Este lavado de cerebro está alcanzando los límites de lo absurdo, de lo irracional, como lo pone de relieve la actual emigración masiva de hondureños y centroamericanos hacia Estados Unidos. Estos hermanos humildes y sencillos no alcanzan a comprender que la nación que ven como un paraíso de riqueza y justicia y a la que aspiran pertenecer aún a costa de su vida, es la principal culpable de lo que sucede en su propia patria. No se inquietan ni se ofenden porque el prepotente líder de esa nación, que los odia y los desprecia, los trate como limosneros y los amenace, en vez de reconocer sus culpas y buscar un remedio serio y profundo a sus daños. Amenaza con cortarles la “ayuda” que, dice, generosamente les ha brindado hasta hoy, con lo cual agravará el problema en vez de solucionarlo. Y la gente no reacciona ante esto. ¿No es absurdo? Se dice que la caravana de hondureños marcha por valles, selvas y ríos, gritando irritada ¡fuera JOH! (siglas del presidente hondureño impuesto por Estados Unidos), pero huye de su país hacia el norte en vez de enderezar su fuerza, su coraje y su decisión de jugarse la vida, en contra de ese títere y de sus patrocinadores, para derribarlo del poder, tomar en sus manos las riendas de Honduras y crear un gobierno del pueblo y para beneficio del pueblo. ¿No es absurdo e irracional? Es el nefasto resultado de la manipulación mediática.

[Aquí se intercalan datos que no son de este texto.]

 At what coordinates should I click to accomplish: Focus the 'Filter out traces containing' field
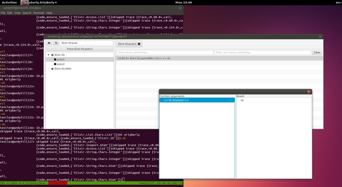263,52
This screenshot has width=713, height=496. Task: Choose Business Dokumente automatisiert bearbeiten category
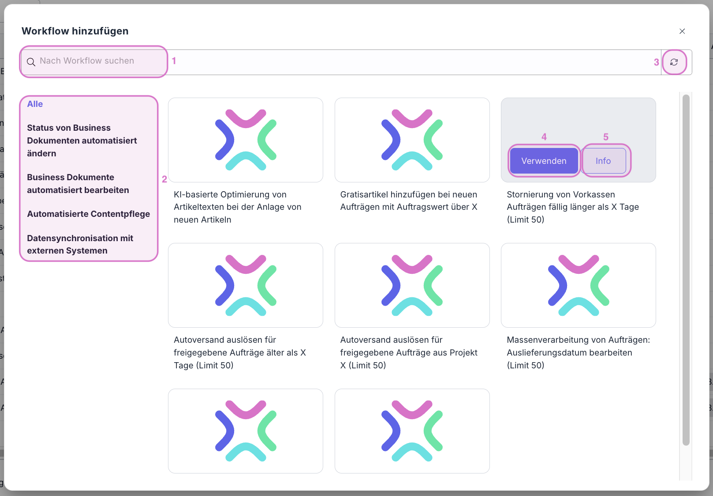(78, 184)
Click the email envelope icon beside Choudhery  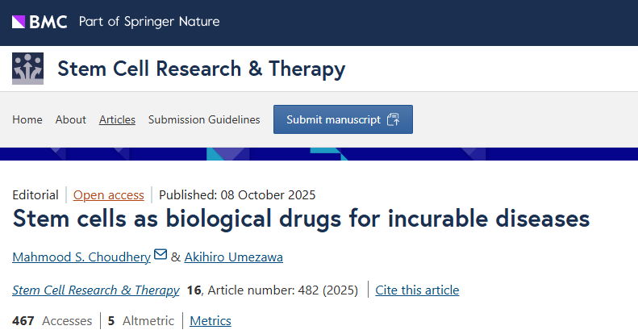point(161,255)
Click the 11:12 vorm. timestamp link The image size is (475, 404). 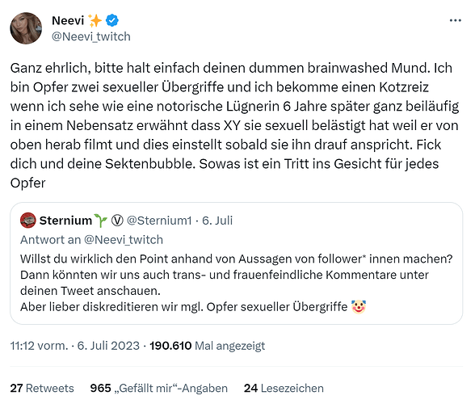tap(39, 346)
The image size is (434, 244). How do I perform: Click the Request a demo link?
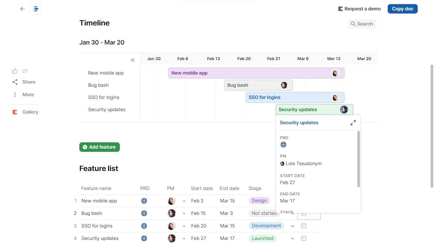(x=359, y=9)
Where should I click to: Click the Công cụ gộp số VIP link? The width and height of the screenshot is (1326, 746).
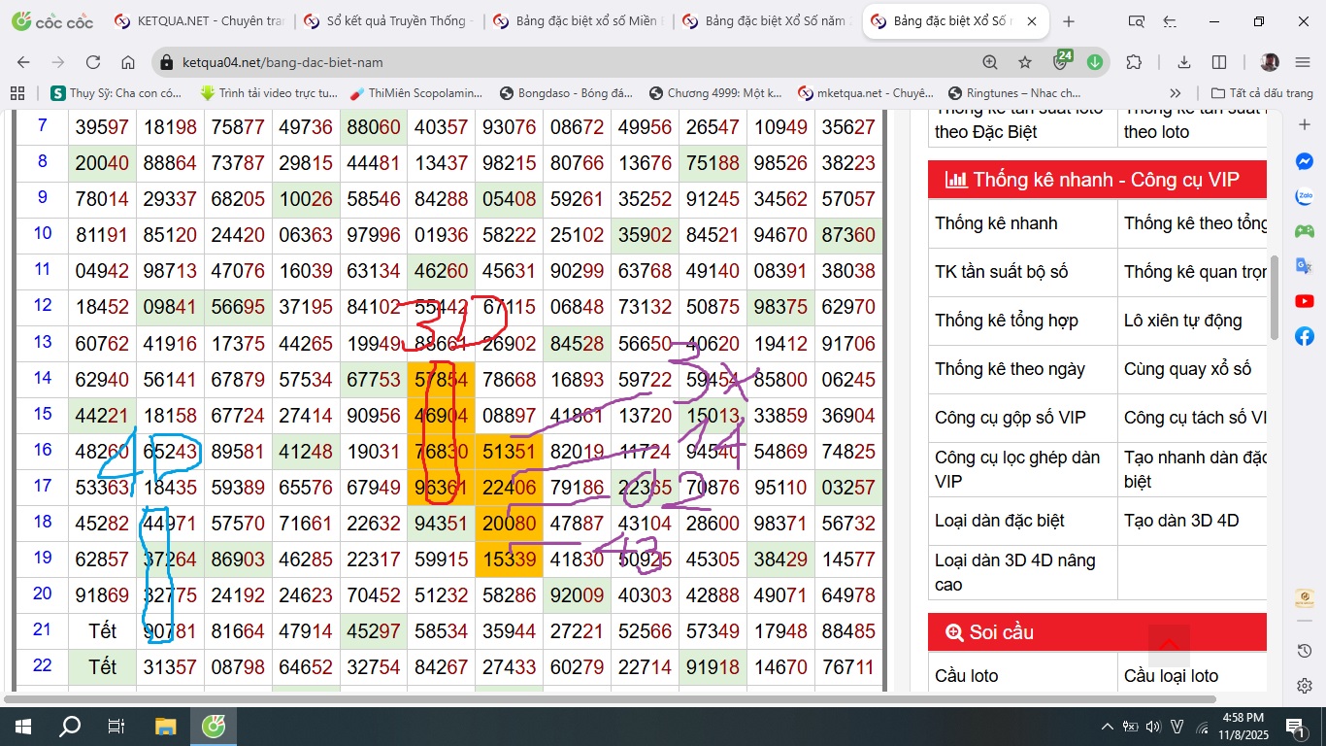pyautogui.click(x=1010, y=418)
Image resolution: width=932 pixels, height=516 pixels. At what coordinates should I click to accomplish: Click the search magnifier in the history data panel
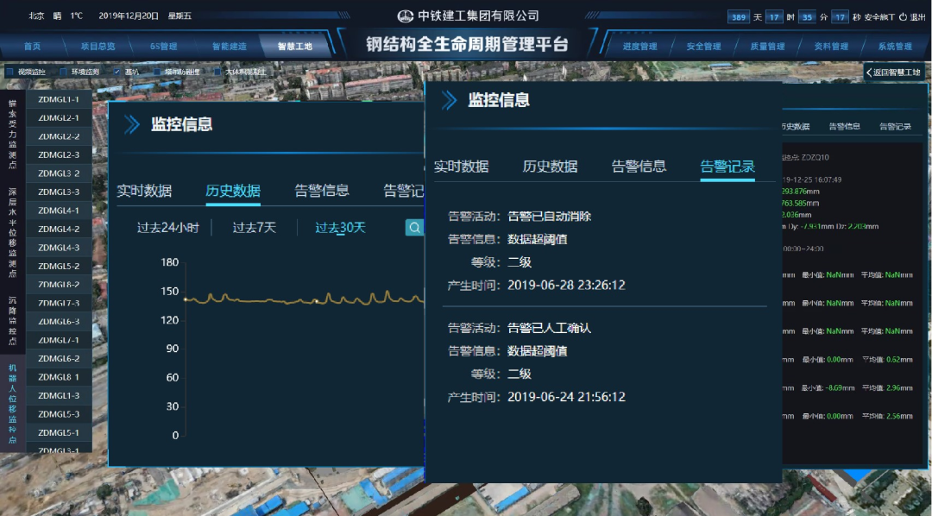(x=415, y=228)
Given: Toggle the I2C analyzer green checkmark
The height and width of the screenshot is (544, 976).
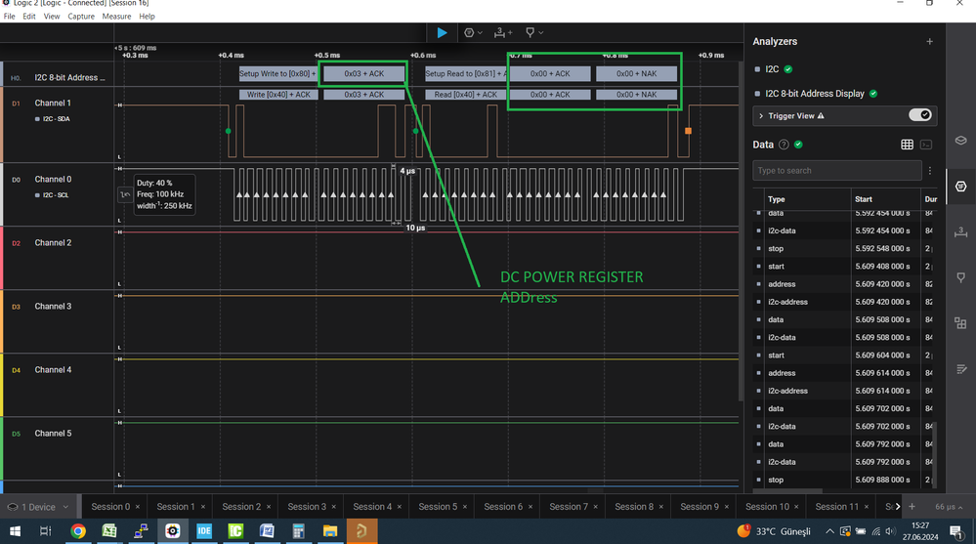Looking at the screenshot, I should 788,69.
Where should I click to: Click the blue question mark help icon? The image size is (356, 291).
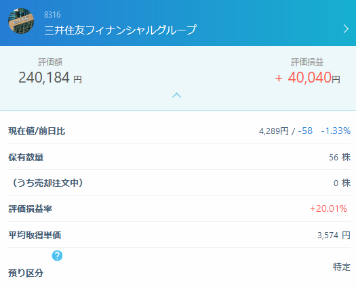click(x=57, y=256)
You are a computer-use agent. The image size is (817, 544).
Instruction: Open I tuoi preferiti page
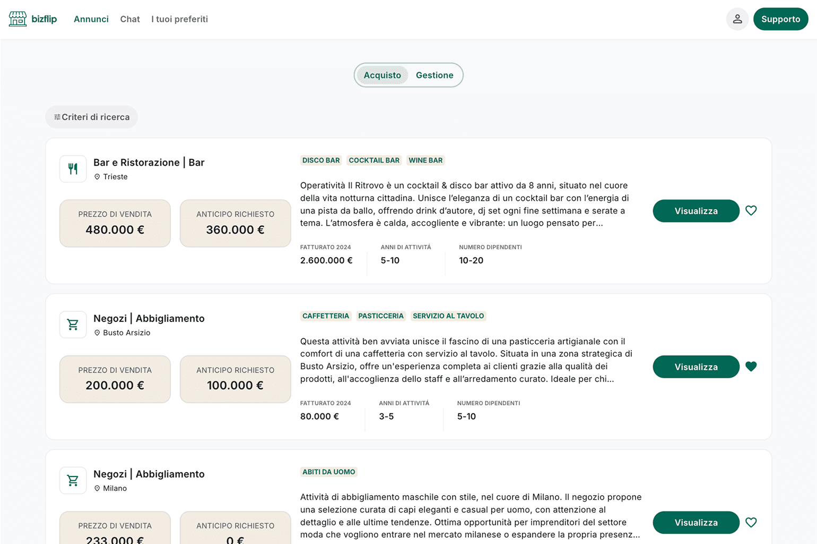point(179,19)
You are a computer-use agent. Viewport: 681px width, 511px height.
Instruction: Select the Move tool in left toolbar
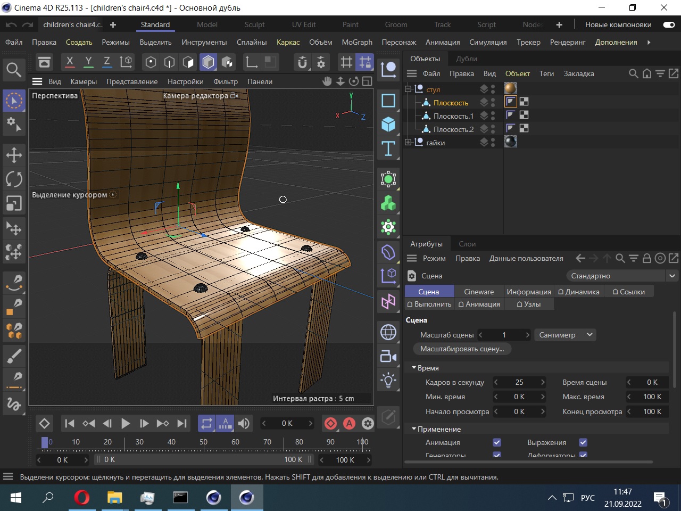14,155
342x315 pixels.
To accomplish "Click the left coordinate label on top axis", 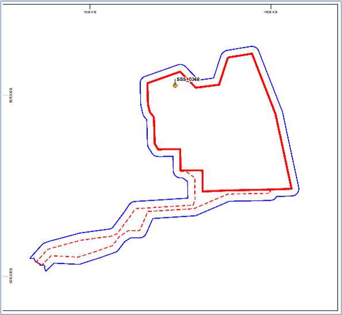I will click(x=90, y=12).
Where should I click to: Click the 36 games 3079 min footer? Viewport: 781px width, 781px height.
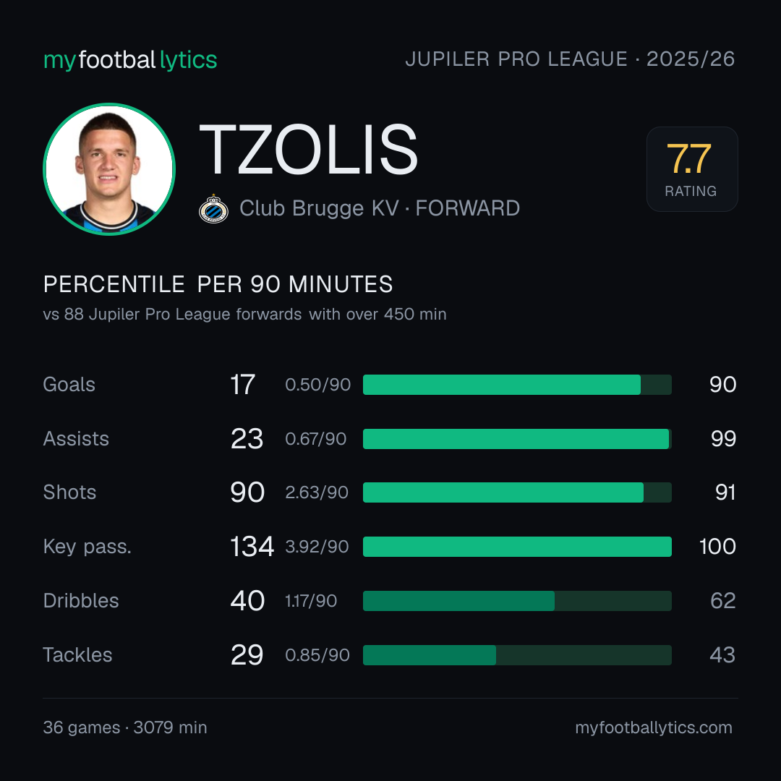click(x=125, y=727)
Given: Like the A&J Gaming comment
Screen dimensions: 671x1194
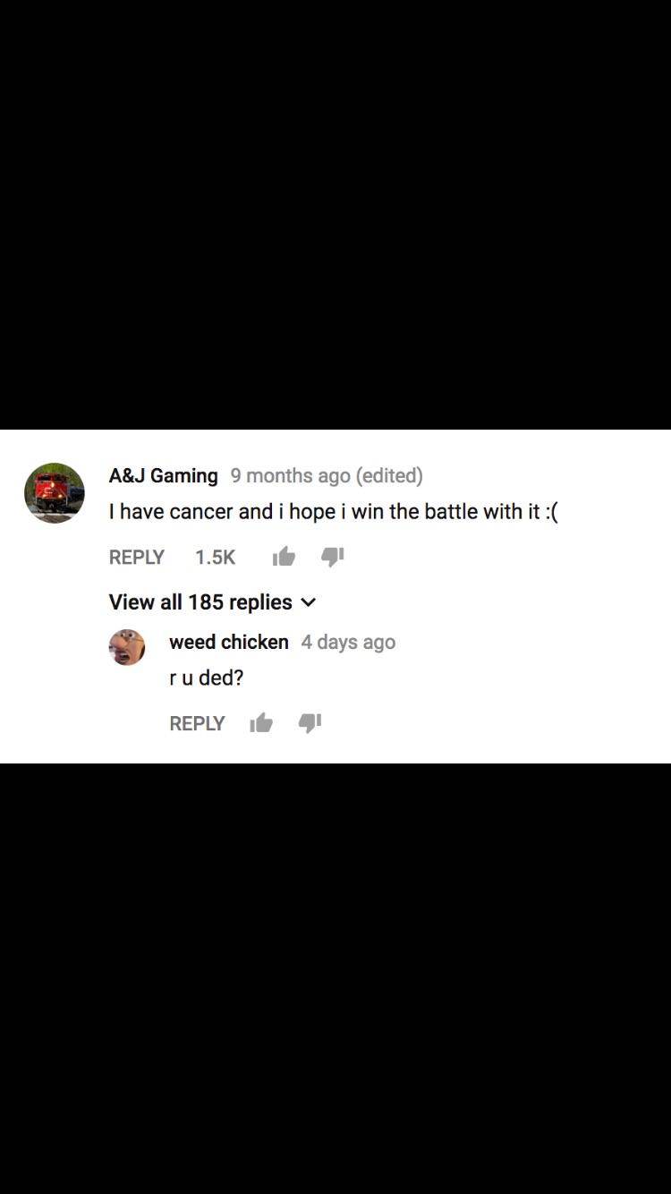Looking at the screenshot, I should [284, 557].
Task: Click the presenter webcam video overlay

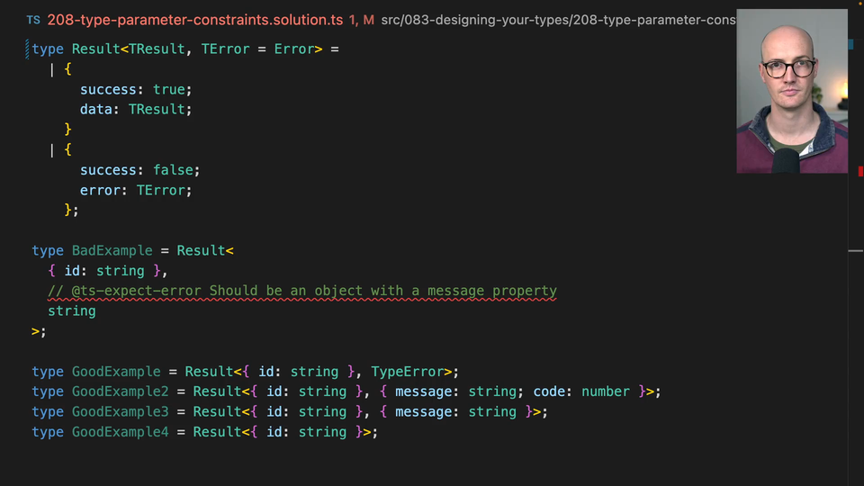Action: (x=792, y=91)
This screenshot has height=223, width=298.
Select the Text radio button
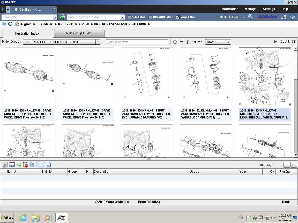click(175, 42)

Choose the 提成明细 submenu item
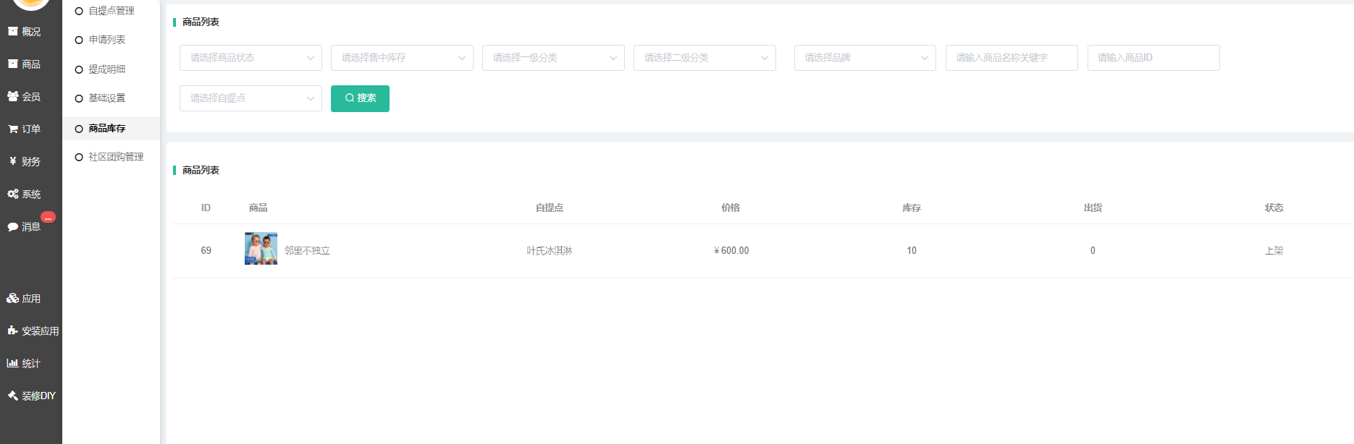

Nosotros, los mexicanos, como dice el presidente, no podemos volvernos como fieras desalmadas en contra de los desamparados que llaman a nuestra puerta; pero debiéramos hablar más claro y fuerte al imperio para que asuma su responsabilidad y aplique verdaderas soluciones a la miseria centroamericana que él mismo provoca, empezando por dejar de apoyar a dictadorzuelos como José Orlando Hernández. Decir simplemente que daremos asilo y trabajo a nuestros hermanos en desgracia, es hacerle el quite al imperio y es incitar a que nuevos miles (y tal vez decenas de miles) de migrantes emprendan camino hacia México. ¿Y qué haremos en ese caso? ¿Bastarán el Tren Maya y el desarrollo de Tehuantepec para absorber a esos necesitados de empleo, alimentación, vivienda, educación, salud, etc.? Sí, donde come uno comen dos. Pero no una descontrolada oleada de miles de descontentos, que bien pueden volverse en contra nuestra si llegaran a decepcionarse de nuestra hospitalidad. ¿Y los verdaderos culpables? ¡Bien, gracias!